Brief =>
Extract the stretch of lines that starts at the line with "Task: Click the" and ends at the last line of the data below. Give it exactly, without pictures.
***** Listed entries *****
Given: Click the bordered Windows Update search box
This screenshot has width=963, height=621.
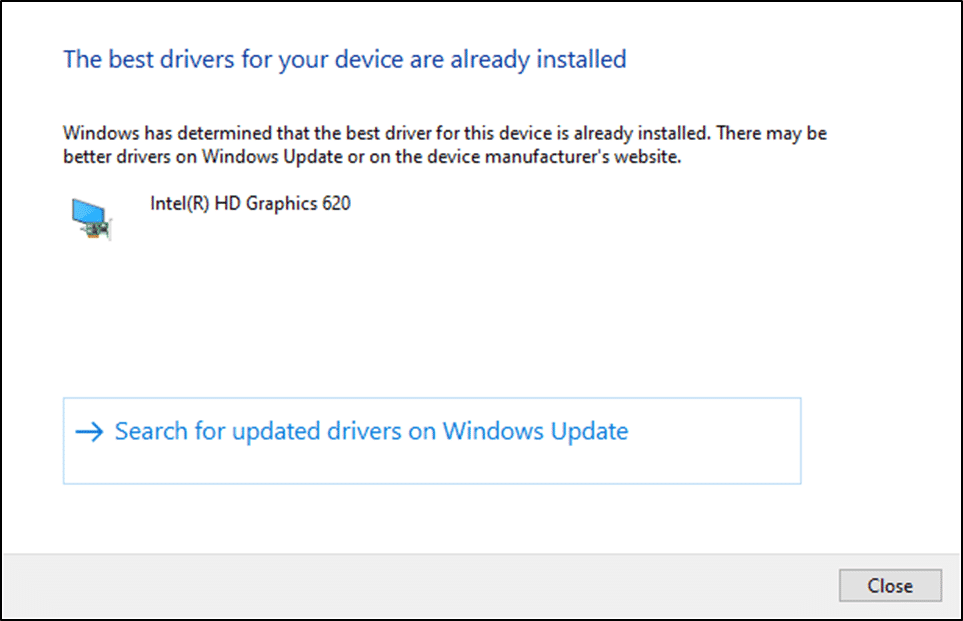Looking at the screenshot, I should click(431, 440).
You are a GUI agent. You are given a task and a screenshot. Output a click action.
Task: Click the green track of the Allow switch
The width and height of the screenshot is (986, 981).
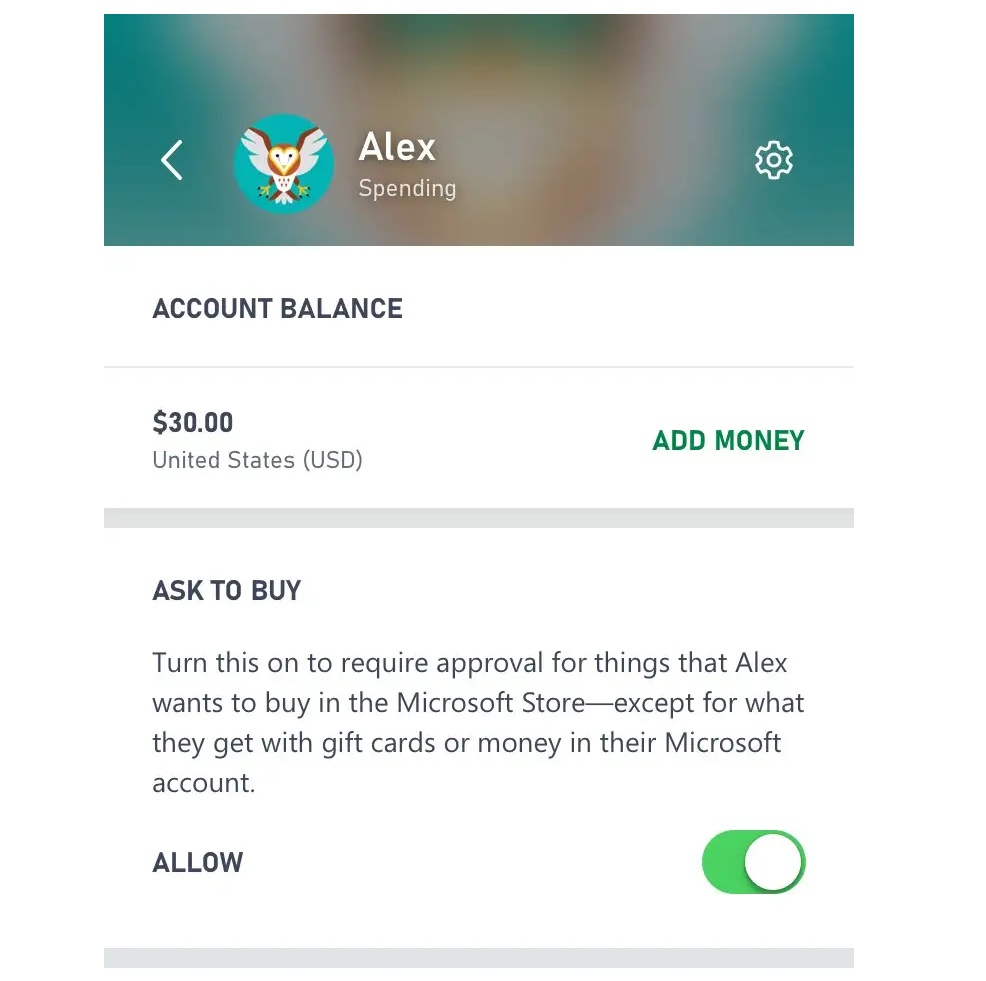(723, 862)
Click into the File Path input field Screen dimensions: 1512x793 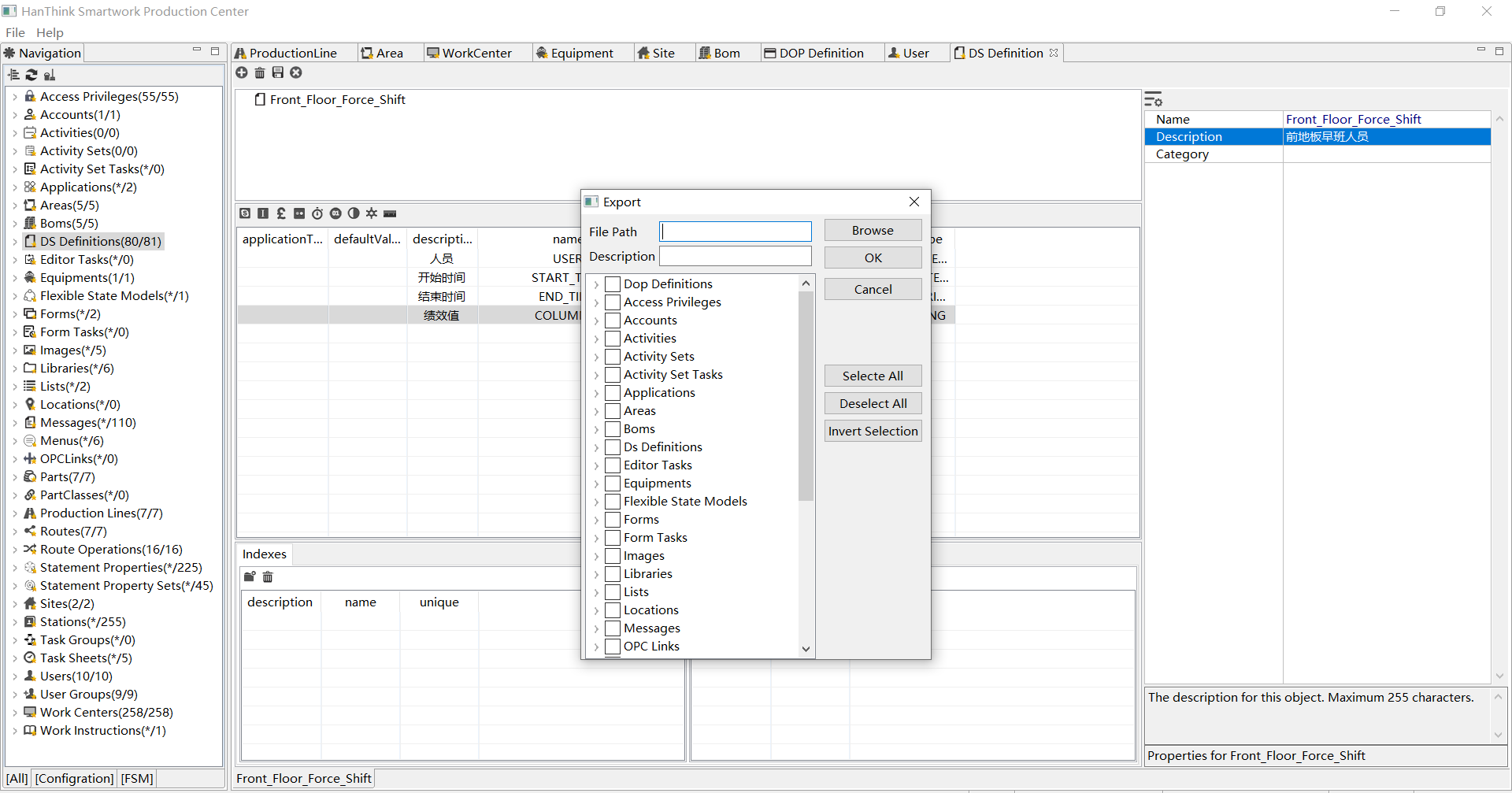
*****
Task output =>
Task: Click the green track of the Allow switch
The width and height of the screenshot is (986, 981).
(723, 862)
Click into the File Path input field Screen dimensions: 1512x793 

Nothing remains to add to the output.